• **WHAT IS EXPECTED**:
Starting with the line that contains "You are a GUI", repeat exactly every line through the last one in the records below, and leave out the pictures.

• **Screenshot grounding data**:

[Start of Attachment]

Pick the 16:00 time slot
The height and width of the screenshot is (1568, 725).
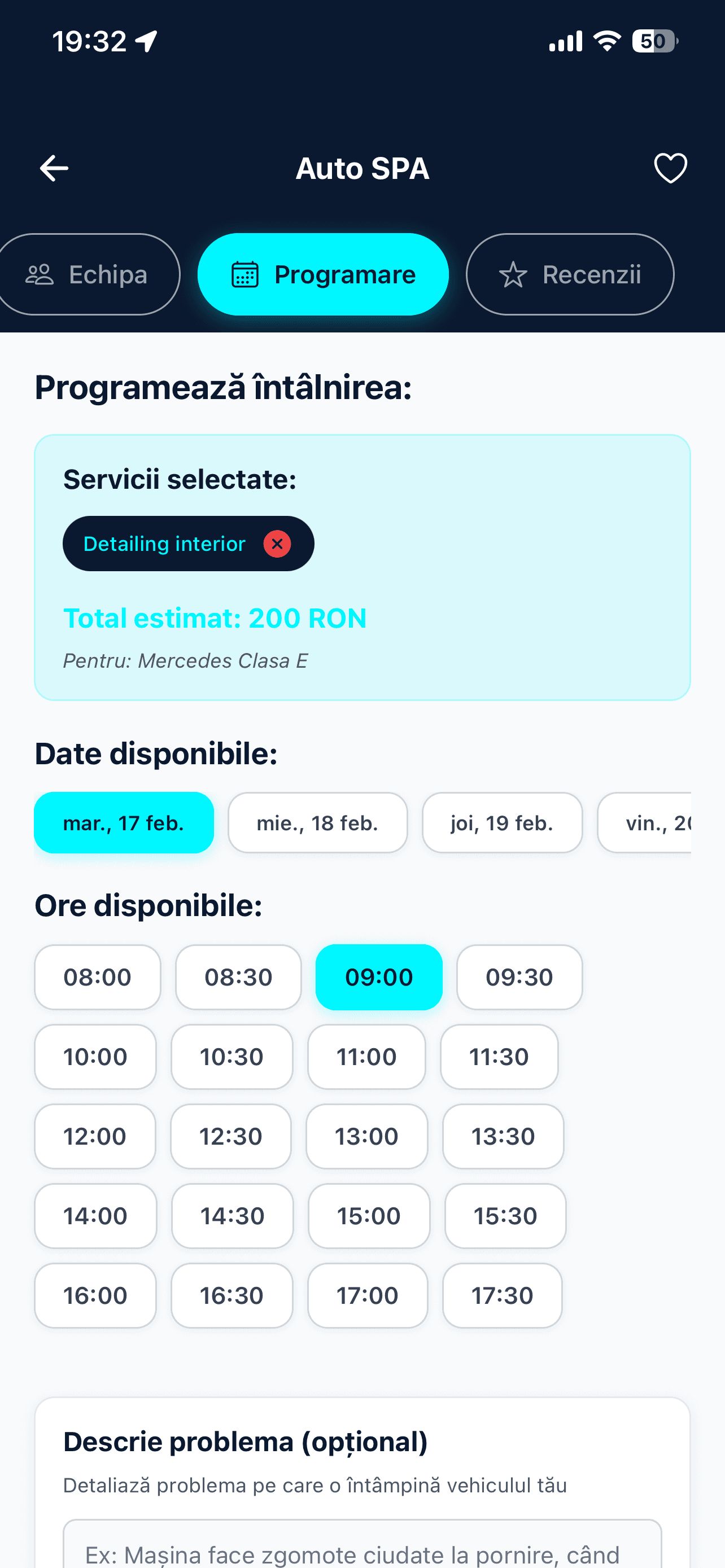95,1295
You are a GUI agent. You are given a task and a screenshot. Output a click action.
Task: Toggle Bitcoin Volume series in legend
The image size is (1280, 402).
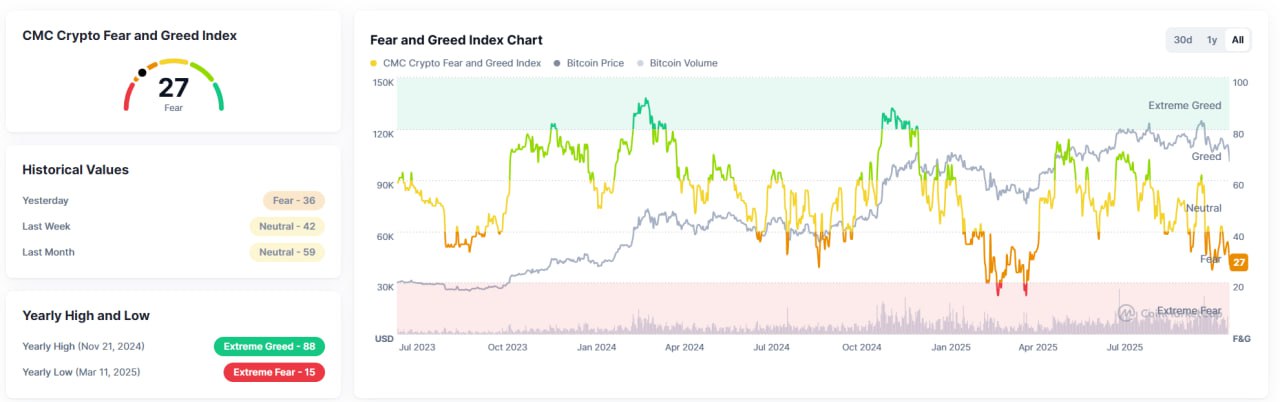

[End of Attachment]

• **ANSWER FOR THIS EXERCISE**:
You are a GUI agent. You are given a task and a screenshot. Output a click action.
Task: Toggle Bitcoin Volume series in legend
The image size is (1280, 402).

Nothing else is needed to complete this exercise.